Pixel coordinate grounding data
++++

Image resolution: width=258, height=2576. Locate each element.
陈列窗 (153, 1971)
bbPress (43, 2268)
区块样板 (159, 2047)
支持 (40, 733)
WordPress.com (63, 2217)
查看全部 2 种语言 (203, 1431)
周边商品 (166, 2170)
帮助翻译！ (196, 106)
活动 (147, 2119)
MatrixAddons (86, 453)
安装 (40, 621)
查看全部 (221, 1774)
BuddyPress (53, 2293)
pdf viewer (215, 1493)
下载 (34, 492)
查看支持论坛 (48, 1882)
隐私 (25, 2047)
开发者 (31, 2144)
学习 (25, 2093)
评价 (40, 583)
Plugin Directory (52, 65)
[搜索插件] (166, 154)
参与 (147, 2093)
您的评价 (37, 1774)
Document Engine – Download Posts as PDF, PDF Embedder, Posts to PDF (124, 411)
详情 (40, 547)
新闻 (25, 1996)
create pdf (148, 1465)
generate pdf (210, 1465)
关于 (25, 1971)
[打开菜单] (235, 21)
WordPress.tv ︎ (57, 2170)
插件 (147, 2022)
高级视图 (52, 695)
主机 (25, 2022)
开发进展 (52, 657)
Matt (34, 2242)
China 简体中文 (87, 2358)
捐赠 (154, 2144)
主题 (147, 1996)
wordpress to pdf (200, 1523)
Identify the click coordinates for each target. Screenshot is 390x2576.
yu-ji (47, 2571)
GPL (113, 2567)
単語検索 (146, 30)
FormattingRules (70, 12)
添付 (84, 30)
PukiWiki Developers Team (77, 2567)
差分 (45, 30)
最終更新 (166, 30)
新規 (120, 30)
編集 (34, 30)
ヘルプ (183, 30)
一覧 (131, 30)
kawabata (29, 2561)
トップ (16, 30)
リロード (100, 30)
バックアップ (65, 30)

++++

What is expected ->
Using the records above, copy exactly the lines from the one containing "查看全部 (221, 1774)" through the last, inclusive, and nothing else.

Exercise response ->
查看全部 (221, 1774)
BuddyPress (53, 2293)
pdf viewer (215, 1493)
下载 (34, 492)
查看支持论坛 (48, 1882)
隐私 (25, 2047)
开发者 (31, 2144)
学习 (25, 2093)
评价 (40, 583)
Plugin Directory (52, 65)
[搜索插件] (166, 154)
参与 (147, 2093)
您的评价 (37, 1774)
Document Engine – Download Posts as PDF, PDF Embedder, Posts to PDF (124, 411)
详情 (40, 547)
新闻 (25, 1996)
create pdf (148, 1465)
generate pdf (210, 1465)
关于 (25, 1971)
[打开菜单] (235, 21)
WordPress.tv ︎ (57, 2170)
插件 (147, 2022)
高级视图 (52, 695)
主机 (25, 2022)
开发进展 (52, 657)
Matt (34, 2242)
China 简体中文 (87, 2358)
捐赠 (154, 2144)
主题 (147, 1996)
wordpress to pdf (200, 1523)
Identify the click coordinates for each target. Screenshot is 390x2576.
yu-ji (47, 2571)
GPL (113, 2567)
単語検索 (146, 30)
FormattingRules (70, 12)
添付 (84, 30)
PukiWiki Developers Team (77, 2567)
差分 (45, 30)
最終更新 (166, 30)
新規 (120, 30)
編集 (34, 30)
ヘルプ (183, 30)
一覧 (131, 30)
kawabata (29, 2561)
トップ (16, 30)
リロード (100, 30)
バックアップ (65, 30)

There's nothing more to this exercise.